[[ Dataset entries, beginning ]]
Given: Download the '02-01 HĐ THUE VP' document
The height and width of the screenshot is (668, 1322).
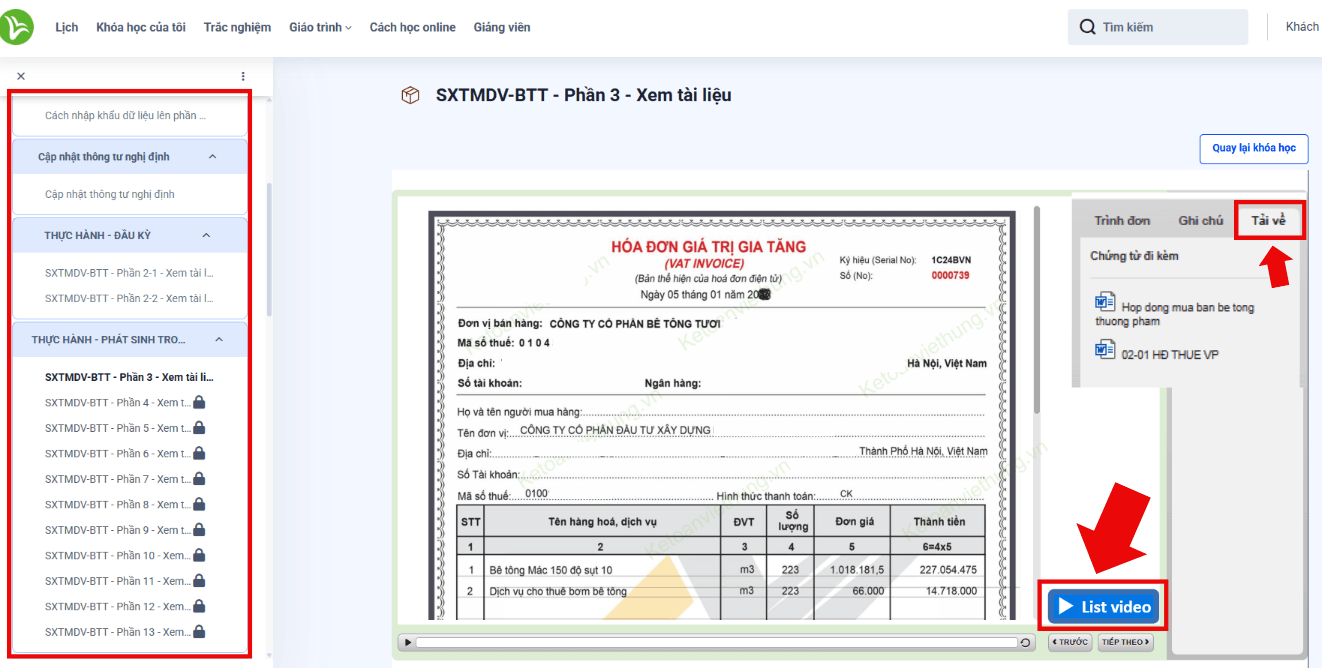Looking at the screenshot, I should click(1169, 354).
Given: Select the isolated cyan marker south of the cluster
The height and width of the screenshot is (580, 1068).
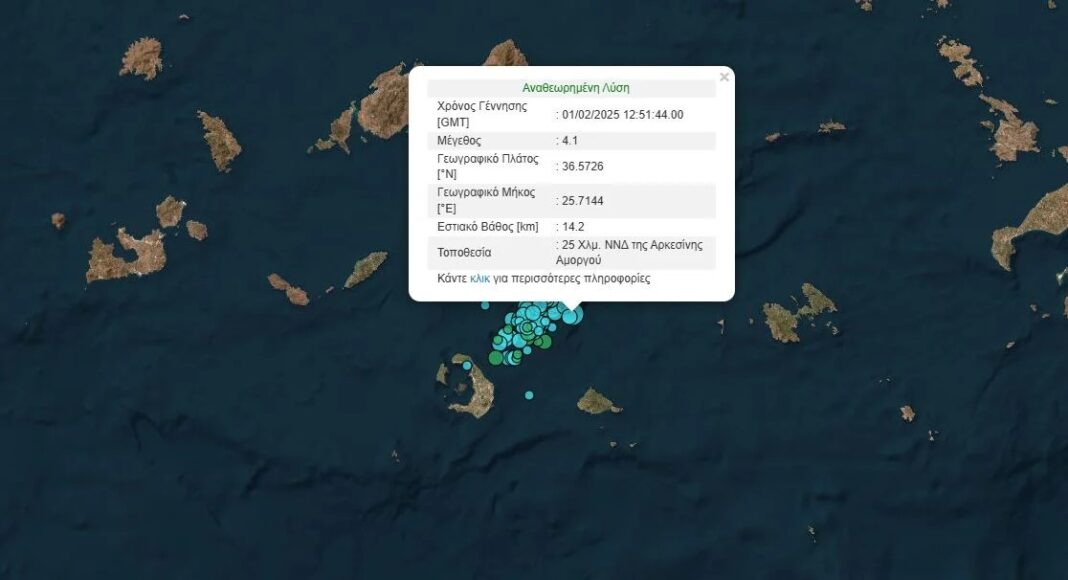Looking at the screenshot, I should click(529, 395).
[[ Dataset entries, end ]]
* _Try it_
Return each line of the data, keeping its wording exact and omitting pictures.

* _Solution below_
Given: Download the '02-01 HĐ THUE VP' document
The height and width of the screenshot is (668, 1322).
Looking at the screenshot, I should click(1169, 354).
Given: Select the isolated cyan marker south of the cluster
The height and width of the screenshot is (580, 1068).
Looking at the screenshot, I should click(529, 395).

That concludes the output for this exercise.